From her adoption papers she had a name, Carolyn Palmer, but decades of searching never got her any closer to finding the woman who gave birth to her, or any other blood relative for that matter.
“My missing family history amounted to a million missing pieces that left me feeling vulnerable and disconnected,” she said.
So by the time she joined 23andMe it wasn’t really about finding family members, she just wanted to learn a little bit more about herself.
That all changed earlier this year when Greta got an email from another 23andMe member.
“’I am new to this DNA relative finder website, but it seems we are first cousins!

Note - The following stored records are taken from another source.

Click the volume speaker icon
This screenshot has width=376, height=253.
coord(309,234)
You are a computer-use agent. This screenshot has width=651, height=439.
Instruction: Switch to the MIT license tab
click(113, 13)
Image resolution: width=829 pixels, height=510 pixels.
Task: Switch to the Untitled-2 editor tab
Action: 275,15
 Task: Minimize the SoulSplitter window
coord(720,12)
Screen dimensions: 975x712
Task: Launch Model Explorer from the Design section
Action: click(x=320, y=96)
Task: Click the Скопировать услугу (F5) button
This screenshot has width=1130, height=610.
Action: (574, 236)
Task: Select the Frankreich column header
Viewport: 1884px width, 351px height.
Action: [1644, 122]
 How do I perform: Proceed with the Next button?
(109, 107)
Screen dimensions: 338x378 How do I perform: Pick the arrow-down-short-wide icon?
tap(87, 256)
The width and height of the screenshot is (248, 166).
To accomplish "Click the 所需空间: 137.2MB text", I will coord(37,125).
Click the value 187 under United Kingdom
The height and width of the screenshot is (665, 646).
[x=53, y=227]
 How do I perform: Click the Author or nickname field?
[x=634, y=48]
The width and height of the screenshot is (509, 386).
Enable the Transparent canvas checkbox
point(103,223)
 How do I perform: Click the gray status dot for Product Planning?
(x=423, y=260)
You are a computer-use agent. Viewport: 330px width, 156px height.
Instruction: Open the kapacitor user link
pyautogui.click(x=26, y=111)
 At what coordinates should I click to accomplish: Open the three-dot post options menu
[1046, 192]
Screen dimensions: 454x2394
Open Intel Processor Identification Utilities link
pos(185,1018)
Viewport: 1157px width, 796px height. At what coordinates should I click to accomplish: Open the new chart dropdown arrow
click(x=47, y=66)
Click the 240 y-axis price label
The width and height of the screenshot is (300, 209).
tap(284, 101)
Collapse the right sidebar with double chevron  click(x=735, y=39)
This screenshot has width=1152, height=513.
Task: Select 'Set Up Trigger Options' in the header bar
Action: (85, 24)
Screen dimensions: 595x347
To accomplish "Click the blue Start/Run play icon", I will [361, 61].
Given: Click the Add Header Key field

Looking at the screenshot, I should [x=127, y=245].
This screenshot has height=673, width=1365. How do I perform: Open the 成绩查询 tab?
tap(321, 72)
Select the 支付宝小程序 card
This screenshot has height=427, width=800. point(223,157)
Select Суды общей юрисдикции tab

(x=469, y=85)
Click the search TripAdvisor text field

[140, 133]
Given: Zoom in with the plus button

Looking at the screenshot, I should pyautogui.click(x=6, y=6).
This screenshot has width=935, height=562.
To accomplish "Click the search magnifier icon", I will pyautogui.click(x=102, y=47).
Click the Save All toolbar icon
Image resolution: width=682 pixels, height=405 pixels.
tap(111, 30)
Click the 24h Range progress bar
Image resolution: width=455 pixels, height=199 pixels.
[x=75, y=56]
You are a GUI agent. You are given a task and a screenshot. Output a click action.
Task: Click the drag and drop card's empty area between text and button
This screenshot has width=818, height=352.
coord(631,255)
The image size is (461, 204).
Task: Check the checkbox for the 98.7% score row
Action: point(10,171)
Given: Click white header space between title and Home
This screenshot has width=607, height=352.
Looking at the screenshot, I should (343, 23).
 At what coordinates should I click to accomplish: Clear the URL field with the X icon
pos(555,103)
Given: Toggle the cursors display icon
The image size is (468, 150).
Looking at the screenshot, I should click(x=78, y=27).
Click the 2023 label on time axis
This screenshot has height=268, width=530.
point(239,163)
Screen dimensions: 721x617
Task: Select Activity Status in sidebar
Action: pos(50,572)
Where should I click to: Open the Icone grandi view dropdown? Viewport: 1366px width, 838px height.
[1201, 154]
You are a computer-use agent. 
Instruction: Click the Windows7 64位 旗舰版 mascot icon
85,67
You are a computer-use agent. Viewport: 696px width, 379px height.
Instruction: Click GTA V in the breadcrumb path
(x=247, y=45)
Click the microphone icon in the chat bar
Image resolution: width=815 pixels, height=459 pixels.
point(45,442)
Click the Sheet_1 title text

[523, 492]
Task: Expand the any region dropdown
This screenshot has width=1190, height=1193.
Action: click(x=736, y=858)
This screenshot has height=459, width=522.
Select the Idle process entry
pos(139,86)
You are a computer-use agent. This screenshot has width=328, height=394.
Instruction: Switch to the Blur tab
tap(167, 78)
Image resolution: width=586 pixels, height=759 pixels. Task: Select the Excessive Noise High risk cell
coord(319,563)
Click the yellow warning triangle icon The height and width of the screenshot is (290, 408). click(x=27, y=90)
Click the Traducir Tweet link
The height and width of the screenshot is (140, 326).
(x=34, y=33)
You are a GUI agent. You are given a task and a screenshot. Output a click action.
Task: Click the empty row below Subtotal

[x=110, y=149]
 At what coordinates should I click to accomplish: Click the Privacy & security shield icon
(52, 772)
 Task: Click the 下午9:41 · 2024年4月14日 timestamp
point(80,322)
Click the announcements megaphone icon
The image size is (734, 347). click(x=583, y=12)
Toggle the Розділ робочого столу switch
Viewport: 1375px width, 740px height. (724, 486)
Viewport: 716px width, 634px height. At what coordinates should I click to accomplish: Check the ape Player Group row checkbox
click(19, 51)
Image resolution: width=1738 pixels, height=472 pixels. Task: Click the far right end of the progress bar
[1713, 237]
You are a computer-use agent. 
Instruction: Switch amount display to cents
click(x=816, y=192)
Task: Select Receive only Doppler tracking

This is a pretty neat discovery,’” said an email from her new-found cousin Laura Oliver.
Greta was stunned. It was her first contact with a blood relative.
Greta and Laura exchanged emails and then Laura mentioned her grandparents names, Thomas and Sadie Palmer.
“I gasped in disbelief as I realized that, for the first time in my life, I was hearing from such a close relative. In that initial email she also told me that she was the grand-daughter of Thomas and Sadie Palmer. My biological mother’s name was Carolyn Palmer. I began to cry,” Greta said.
Then the bitter pain of learning that she was just a few months too late to meet her mother, who had died less than a year before.
“But you have a sister who is still alive,” Laura told Greta.
She couldn’t believe what she was hearing.
“The words still take my breath away. Laura went on to tell me that my living sister’s name was Stacy Arena and that she was “so beautiful.”
Unbeknownst to Greta, Stacy had been searching too. It was just that Stacy didn’t know where to start looking. More than 20 years ago, after Stacy’s older sister died in an accident, her mother told her that she had a sister, whom her mother had given up for adoption at birth.
But her mother had told her nothing more and wouldn’t speak about it. So for Stacy, all she had were questions. Who was her older sister? What did she look like? Where was she?
Ever since then Stacy would wonder whether she was passing her sister in the street. Sometimes she’d look out into a crowd and scanning for a women who looked like her. “Could that be her?” she’d ask herself.
It wasn’t until her cousin Laura made the connection through 23andMe, that Stacy could finally answer those questions. A few weeks after connecting online the two sisters met for the first time, hugging in the front yard of Stacy’s home in South Carolina, holding on to each other for a very long time.
Inside the living room the two sisters thumbed through family photo albums. Greta marveling at pictures of people who were strangers to her but who were her relatives. She spent a long time staring at pictures of her mother, looking at her face and eyes.
“I’m connected to all these people I’ve never seen before. This was my family,” Greta said. “It’s quite disorienting.”
With her sister sitting next to her Stacy marveled at the miracle of the two finding each other.
“If it weren’t for 23andMe this never would have happened,” she said.
23andMe provides genetic testing services for informational purposes; your results may or may not help you to search for or identify relatives or family members.